• **Required action**: Print the data exactly as written, but leave out each picture.

START Dataset records

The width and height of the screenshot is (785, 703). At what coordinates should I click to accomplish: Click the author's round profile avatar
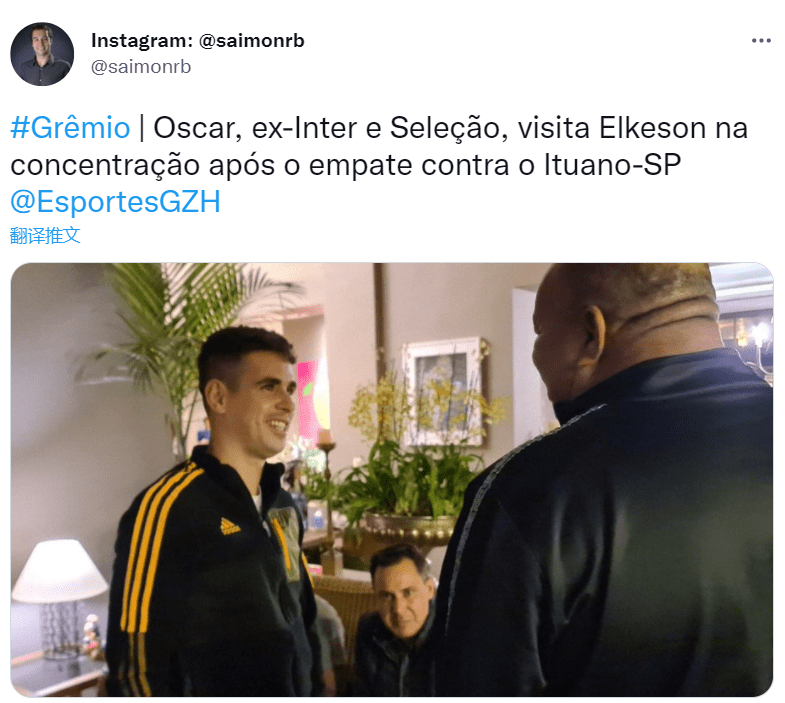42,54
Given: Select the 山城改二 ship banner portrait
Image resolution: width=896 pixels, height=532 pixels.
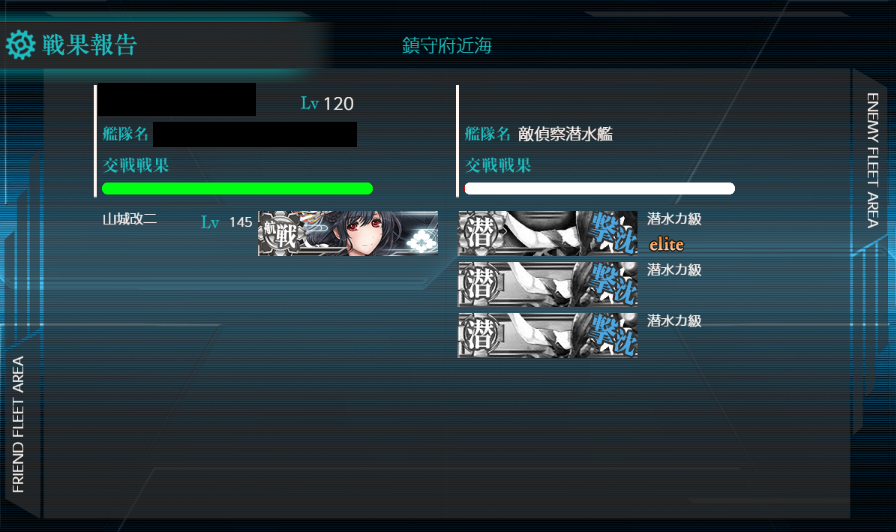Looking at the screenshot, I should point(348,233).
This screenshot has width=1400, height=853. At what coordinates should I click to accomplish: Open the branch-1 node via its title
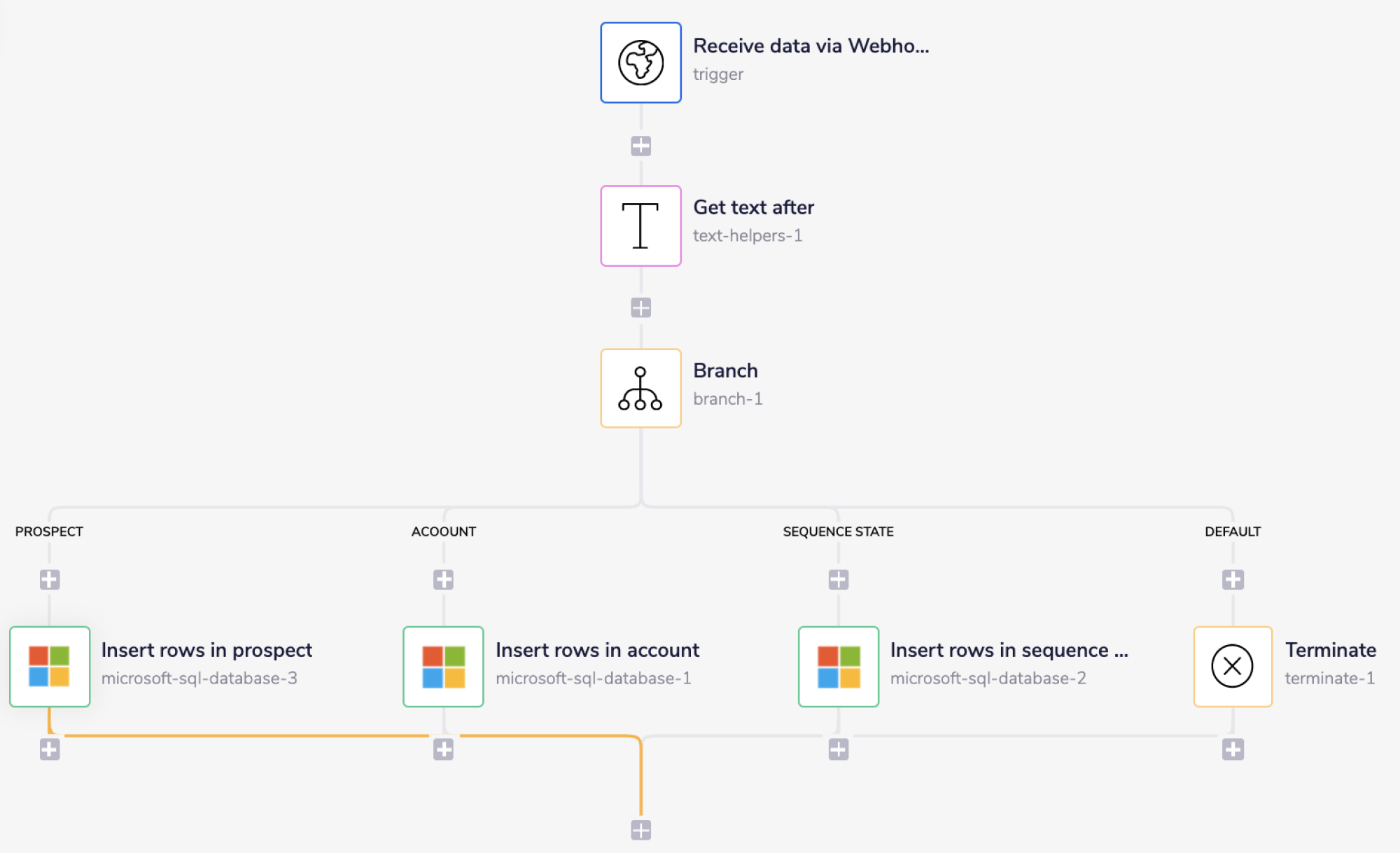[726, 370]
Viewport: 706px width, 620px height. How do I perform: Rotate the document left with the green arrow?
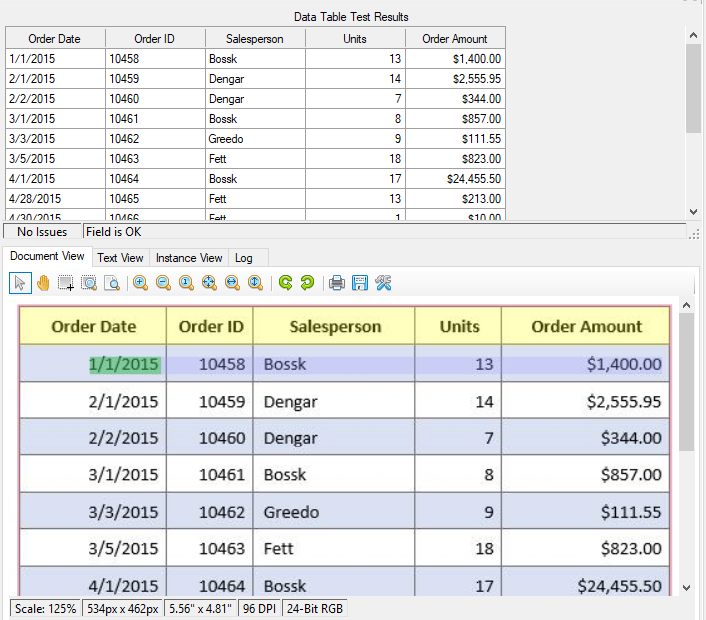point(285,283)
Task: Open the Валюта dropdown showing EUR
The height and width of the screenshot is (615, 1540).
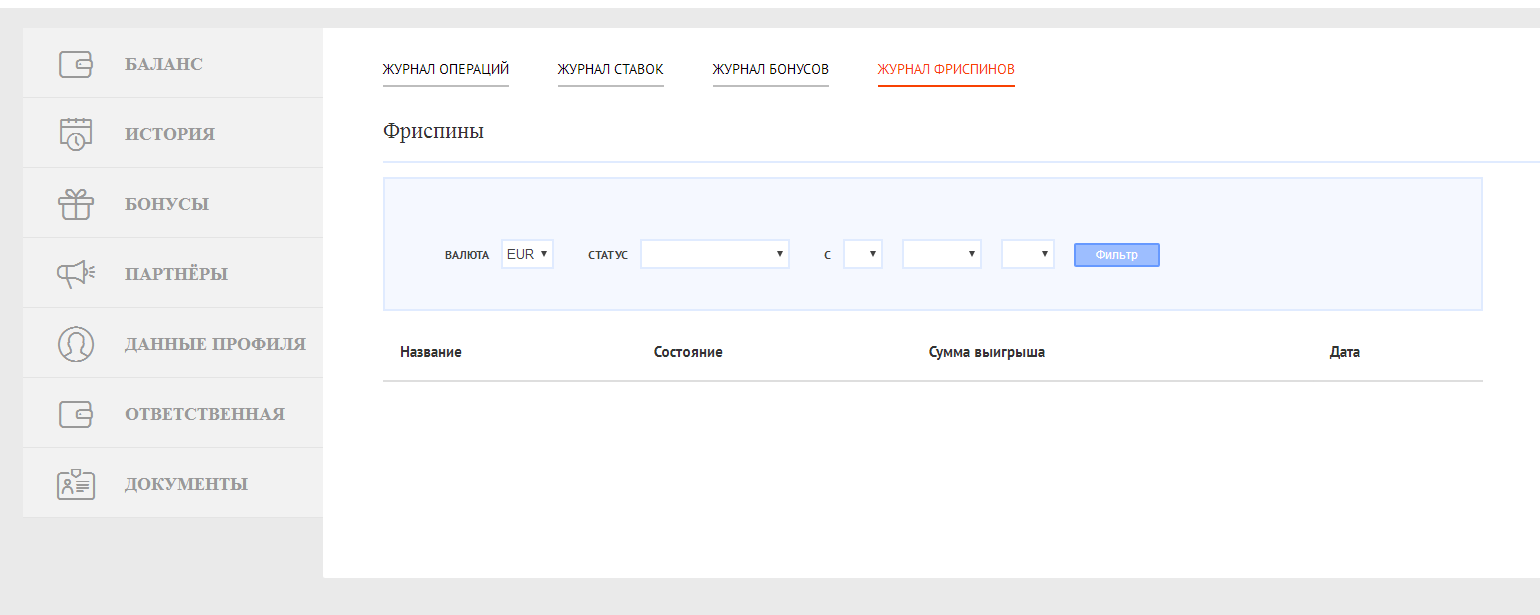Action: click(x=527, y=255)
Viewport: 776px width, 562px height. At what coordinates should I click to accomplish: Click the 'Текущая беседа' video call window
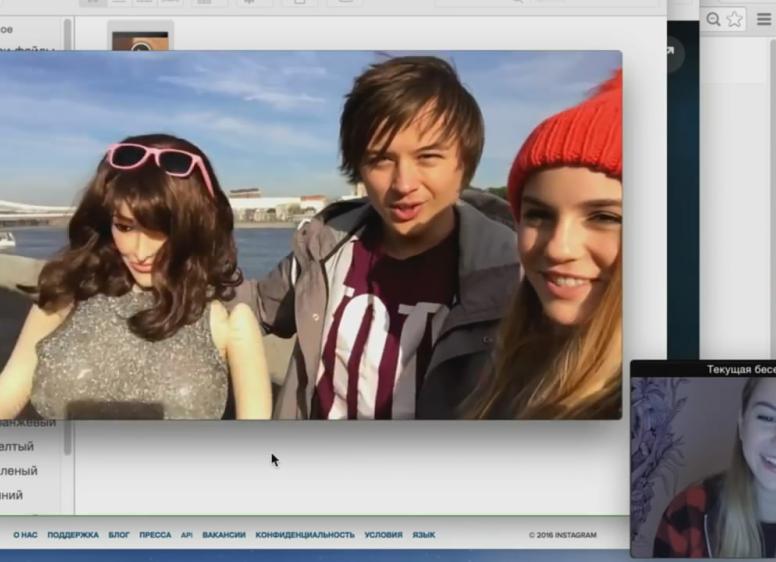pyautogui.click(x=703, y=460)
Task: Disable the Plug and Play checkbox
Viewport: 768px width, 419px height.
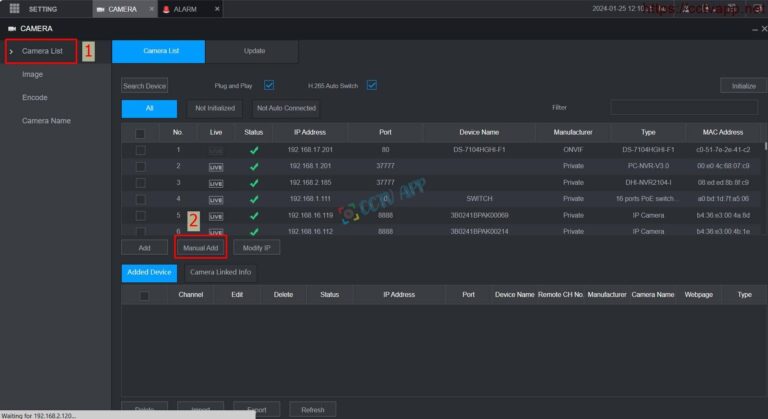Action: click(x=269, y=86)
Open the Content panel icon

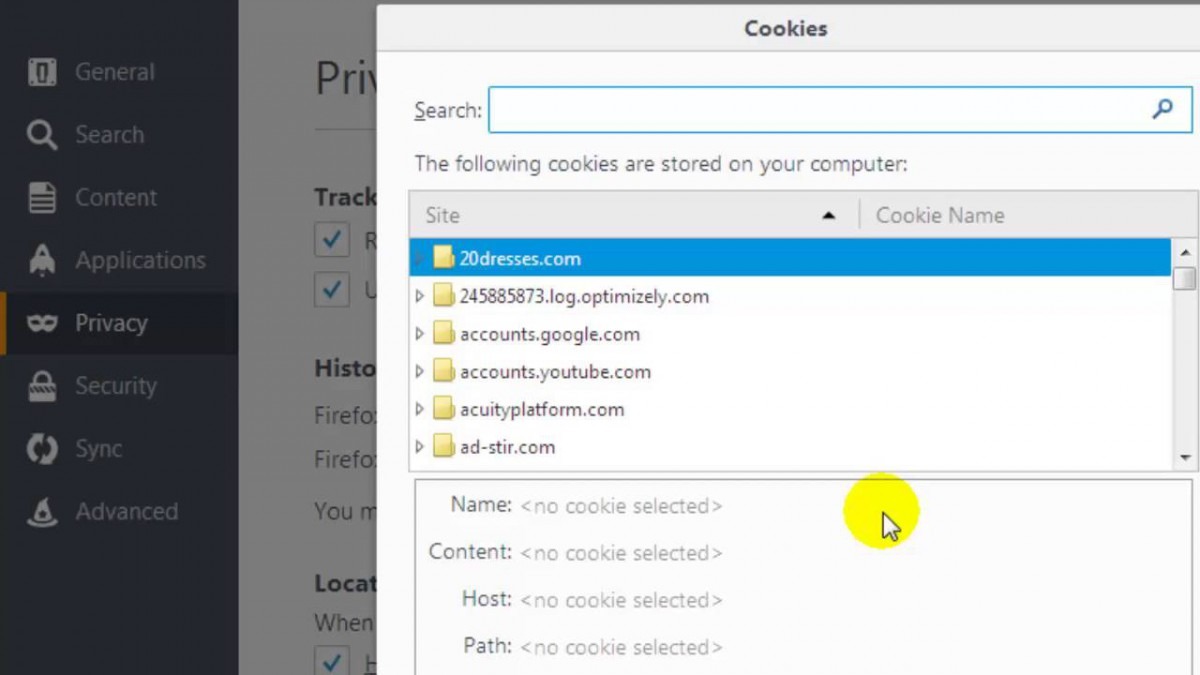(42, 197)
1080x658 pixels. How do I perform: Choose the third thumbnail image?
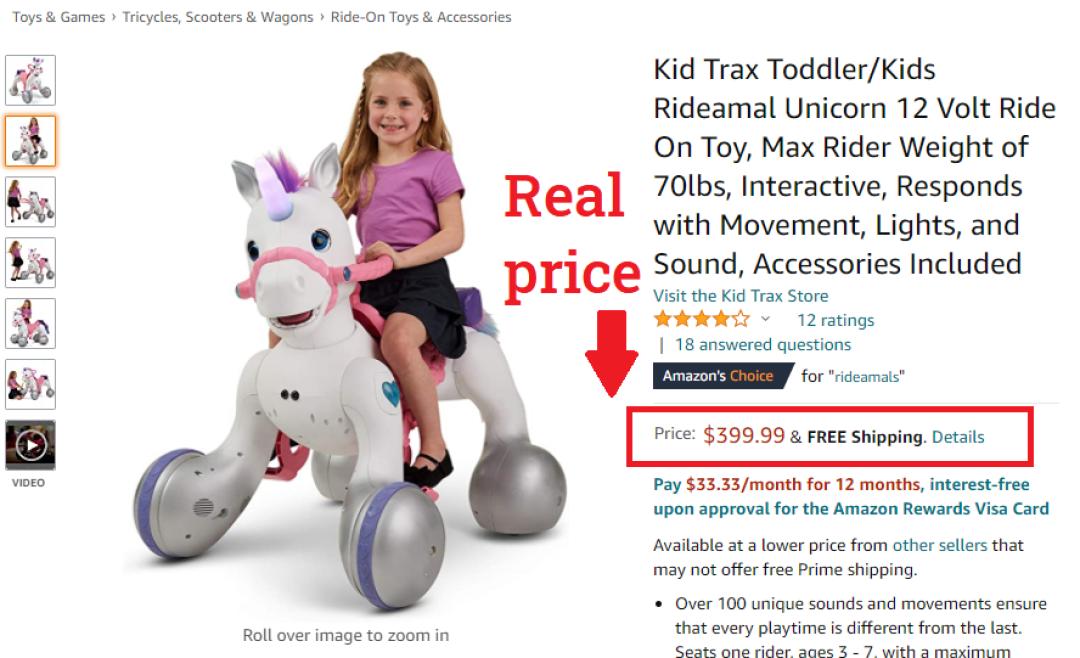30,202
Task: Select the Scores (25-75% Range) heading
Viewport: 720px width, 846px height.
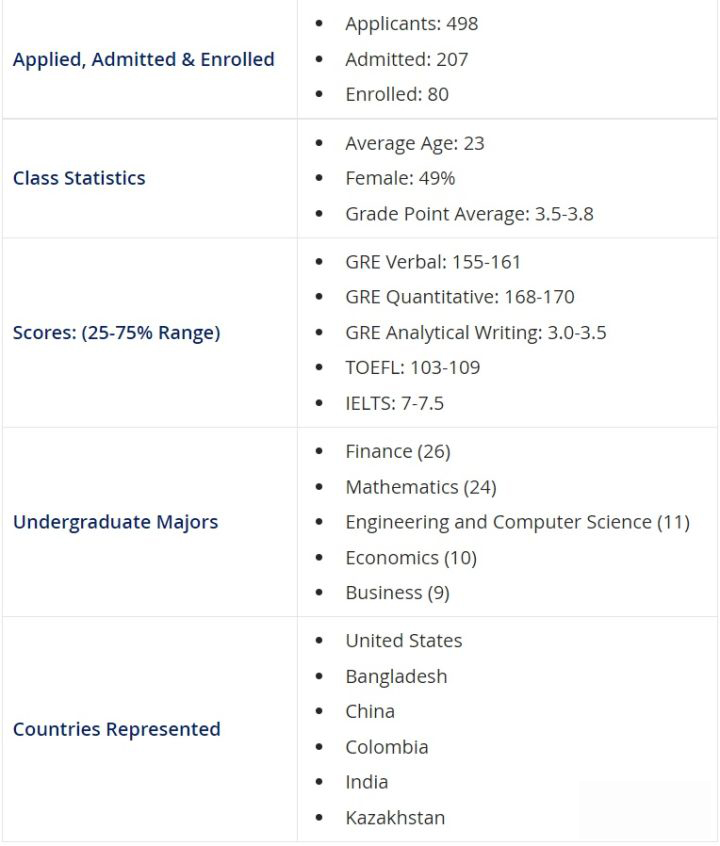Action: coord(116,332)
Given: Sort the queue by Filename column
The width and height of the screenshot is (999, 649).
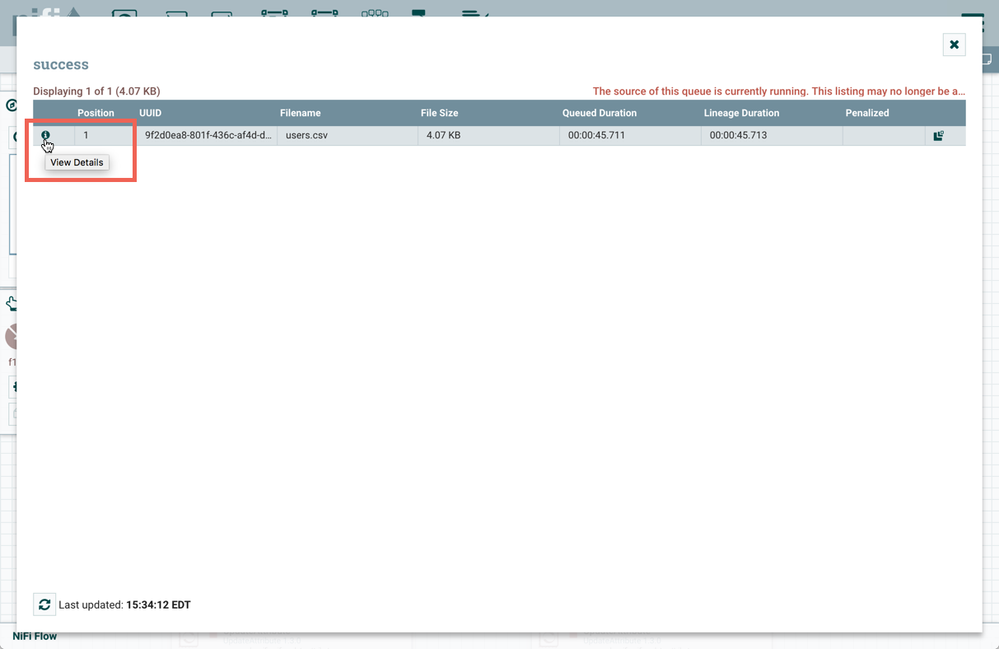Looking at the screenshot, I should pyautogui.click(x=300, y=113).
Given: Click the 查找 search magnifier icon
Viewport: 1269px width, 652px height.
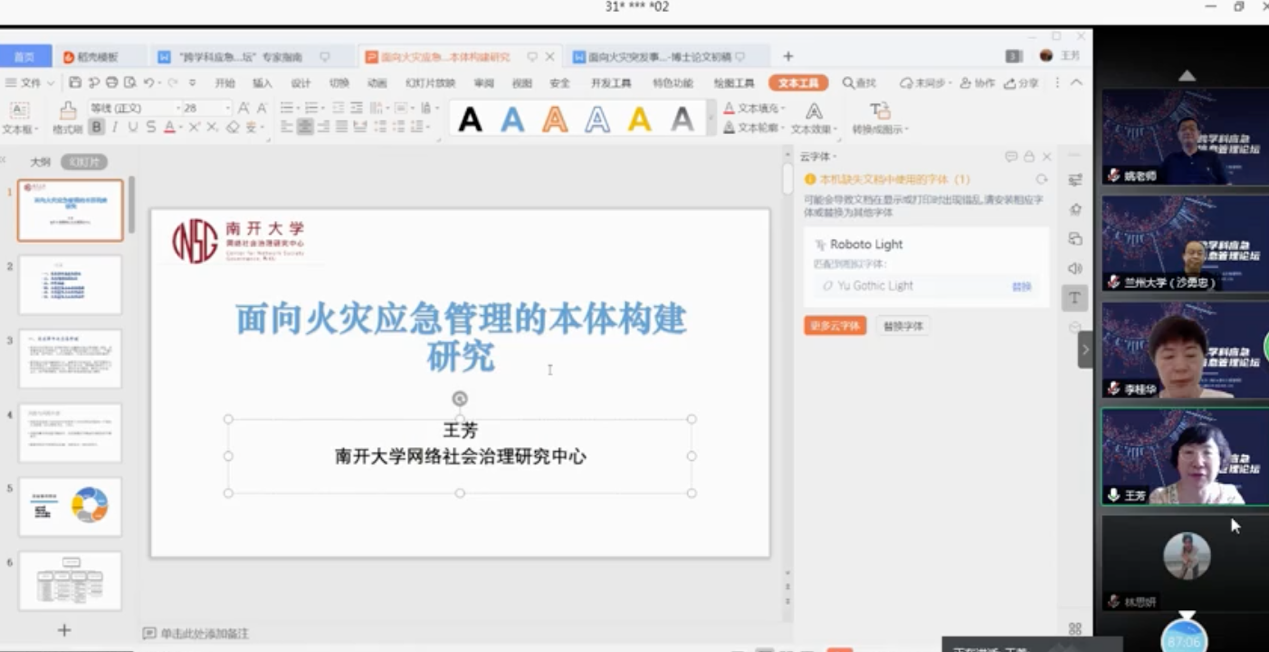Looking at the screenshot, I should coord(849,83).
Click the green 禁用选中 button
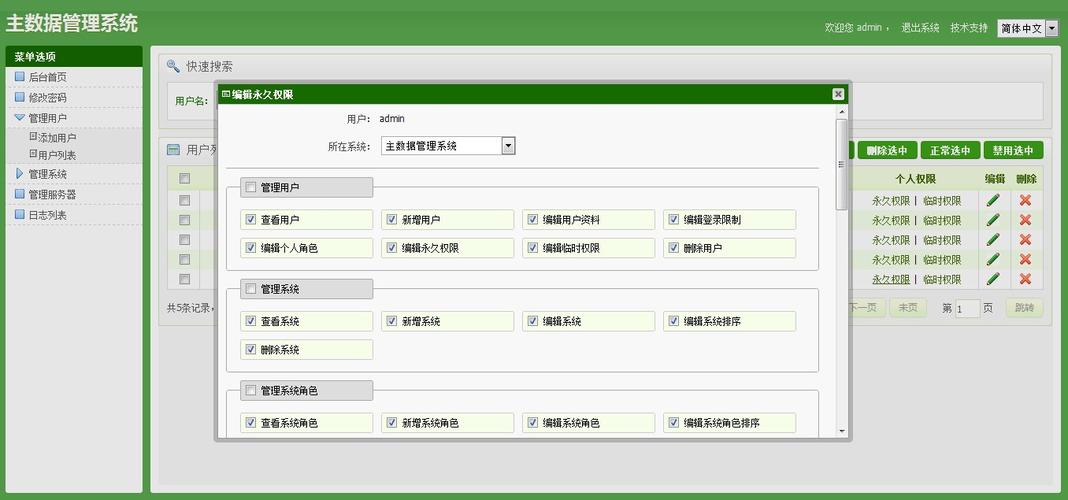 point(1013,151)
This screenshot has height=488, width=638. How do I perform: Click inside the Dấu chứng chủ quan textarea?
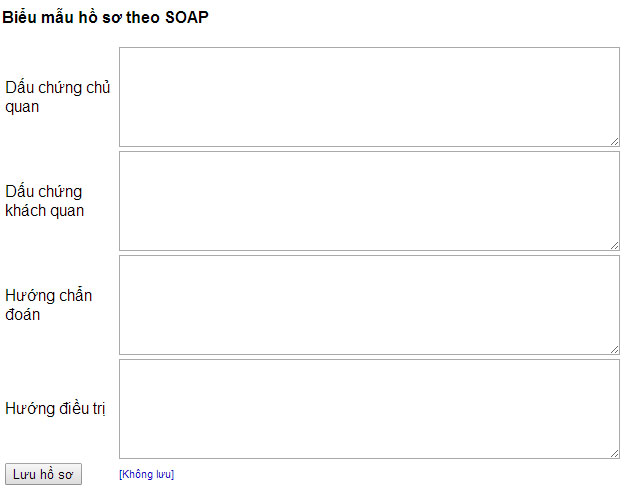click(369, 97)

END Dataset records

• **Problem solution**:
The width and height of the screenshot is (785, 703). At what coordinates should I click to accomplish: Click the author's round profile avatar
42,54
Given: Select the 山城改二 ship banner portrait
Image resolution: width=896 pixels, height=532 pixels.
Looking at the screenshot, I should point(348,233).
This screenshot has width=1400, height=853. At what coordinates should I click to accomplish: Open the branch-1 node via its title
[726, 370]
Viewport: 706px width, 620px height. How do I perform: Rotate the document left with the green arrow?
point(285,283)
Task: Open the Валюта dropdown showing EUR
The height and width of the screenshot is (615, 1540).
Action: click(x=527, y=255)
Viewport: 776px width, 562px height. At what coordinates should I click to accomplish: Click the 'Текущая беседа' video call window
pyautogui.click(x=703, y=460)
Task: Disable the Plug and Play checkbox
Viewport: 768px width, 419px height.
Action: click(x=269, y=86)
Open the Content panel icon

(42, 197)
1080x658 pixels. How do I perform: Choose the third thumbnail image?
30,202
Task: Select the Scores (25-75% Range) heading
Viewport: 720px width, 846px height.
Action: coord(116,332)
Given: Sort the queue by Filename column
The width and height of the screenshot is (999, 649).
Looking at the screenshot, I should pyautogui.click(x=300, y=113).
Given: Click the 查找 search magnifier icon
Viewport: 1269px width, 652px height.
Looking at the screenshot, I should coord(849,83).
Click the green 禁用选中 button
 point(1013,151)
This screenshot has height=488, width=638. How do I perform: Click inside the Dấu chứng chủ quan textarea?
click(369, 97)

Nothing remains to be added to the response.